§ Work task
Go line by line through the records below. Copy whichever lines contain the string "Toggle".
== Source data ==
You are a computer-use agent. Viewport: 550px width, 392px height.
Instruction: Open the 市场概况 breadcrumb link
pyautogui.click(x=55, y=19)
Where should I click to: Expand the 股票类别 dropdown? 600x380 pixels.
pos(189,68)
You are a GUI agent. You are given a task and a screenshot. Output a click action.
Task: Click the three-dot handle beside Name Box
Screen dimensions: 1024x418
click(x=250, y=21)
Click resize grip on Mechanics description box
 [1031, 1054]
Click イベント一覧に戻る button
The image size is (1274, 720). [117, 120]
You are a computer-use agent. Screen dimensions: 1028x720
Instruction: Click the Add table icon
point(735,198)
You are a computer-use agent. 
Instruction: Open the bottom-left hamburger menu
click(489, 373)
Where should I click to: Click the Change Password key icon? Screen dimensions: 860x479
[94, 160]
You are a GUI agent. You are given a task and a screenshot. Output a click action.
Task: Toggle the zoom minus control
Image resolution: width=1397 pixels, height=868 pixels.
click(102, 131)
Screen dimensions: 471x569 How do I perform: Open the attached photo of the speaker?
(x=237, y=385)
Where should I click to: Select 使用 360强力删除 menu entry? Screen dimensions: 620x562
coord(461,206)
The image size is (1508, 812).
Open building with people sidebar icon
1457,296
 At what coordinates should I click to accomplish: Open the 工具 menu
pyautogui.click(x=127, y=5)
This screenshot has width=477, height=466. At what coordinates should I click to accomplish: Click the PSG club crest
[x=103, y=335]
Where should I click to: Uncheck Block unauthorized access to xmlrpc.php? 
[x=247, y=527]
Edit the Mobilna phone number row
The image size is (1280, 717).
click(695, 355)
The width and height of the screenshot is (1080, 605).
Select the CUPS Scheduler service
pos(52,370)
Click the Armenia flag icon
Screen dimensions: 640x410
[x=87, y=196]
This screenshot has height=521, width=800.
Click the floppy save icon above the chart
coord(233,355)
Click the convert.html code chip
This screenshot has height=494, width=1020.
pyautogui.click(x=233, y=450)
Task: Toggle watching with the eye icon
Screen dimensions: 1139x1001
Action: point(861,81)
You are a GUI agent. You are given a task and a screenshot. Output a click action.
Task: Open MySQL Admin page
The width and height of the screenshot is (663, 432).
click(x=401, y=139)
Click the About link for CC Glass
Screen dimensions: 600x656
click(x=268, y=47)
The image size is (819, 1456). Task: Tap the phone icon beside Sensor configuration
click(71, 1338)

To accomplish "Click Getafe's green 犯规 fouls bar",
===
§ Written solution
Task: Toggle the zoom minus control
Task: Toggle watching with the eye icon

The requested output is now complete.